Though Charlize Theron had a few vital things in common with her character in her upcoming film Tully—for one, they’re both moms—she did have to put herself through a “very long” physical transformation to fully step into Marlo’s shoes. In an interview with Entertainment Tonight this week, Theron shared that, over the course of nearly two years, she gained 50 pounds for the role and then lost it all, a process that had an unexpected impact on her emotional well-being. “I just—I wanted to feel what this woman felt, and I think that was a way for me to get closer to her and get into that mindset,” Theron said. “You know, it was a huge surprise to me. I got hit in the face pretty hard with depression. Yeah, for the first time in my life I was eating so much processed foods and I drank way too much sugar. I was not that fun to be around on this film.”

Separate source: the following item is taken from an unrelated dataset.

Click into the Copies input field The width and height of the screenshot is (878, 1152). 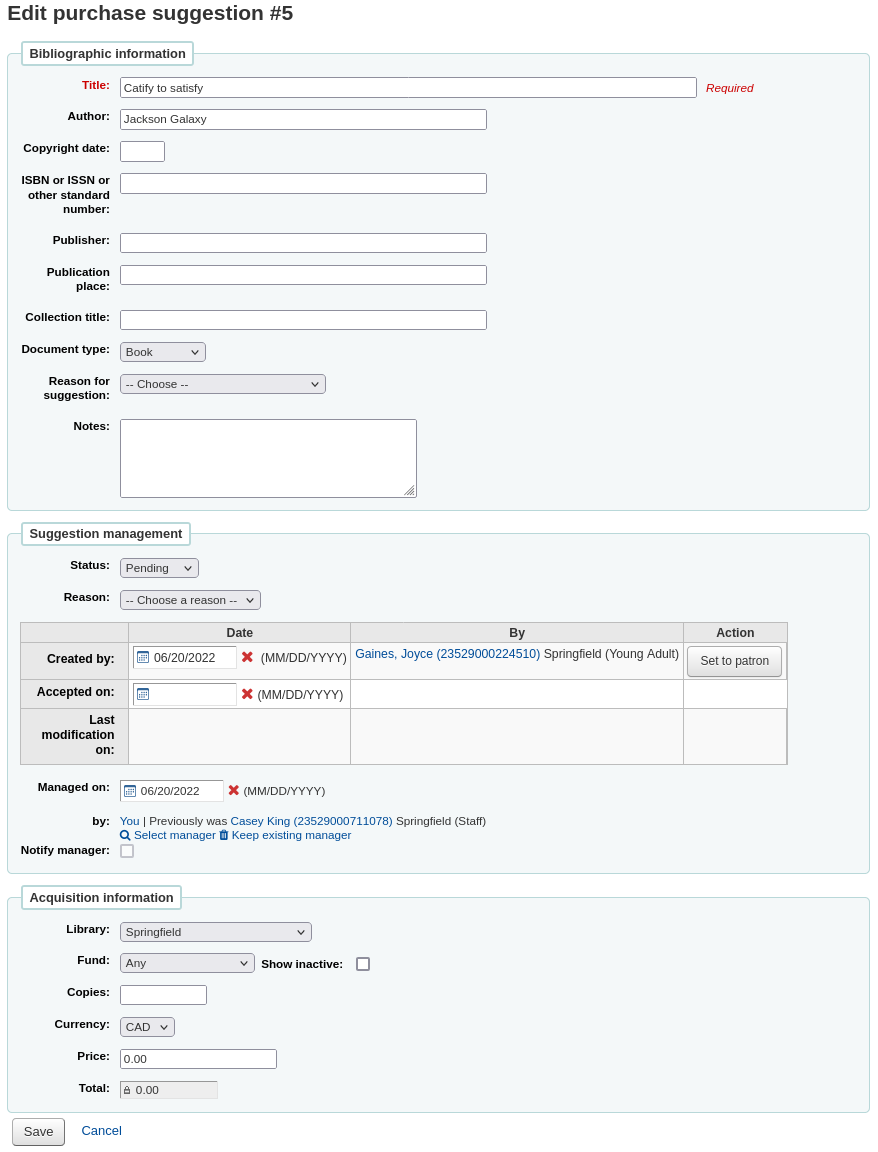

The South Africa–born actress said that the three-month weight gain process started off on a high note. “The first three weeks are always fun because you’re just like a kid in a candy store. So it was fun to go and have breakfast at In-N-Out and have two milkshakes,” she said. “And then after three weeks, it’s not fun anymore. Like, all of a sudden you’re just done eating that amount, and then it becomes a job. I remember having to set my alarm in the middle of the night in order to just maintain [the weight].” She continued, “I would literally wake up at two in the morning and I’d have a cup of cold macaroni and cheese just next to me. I would wake up and I would just eat it. I would just, like, shove it in my throat. It’s hard to maintain that weight.”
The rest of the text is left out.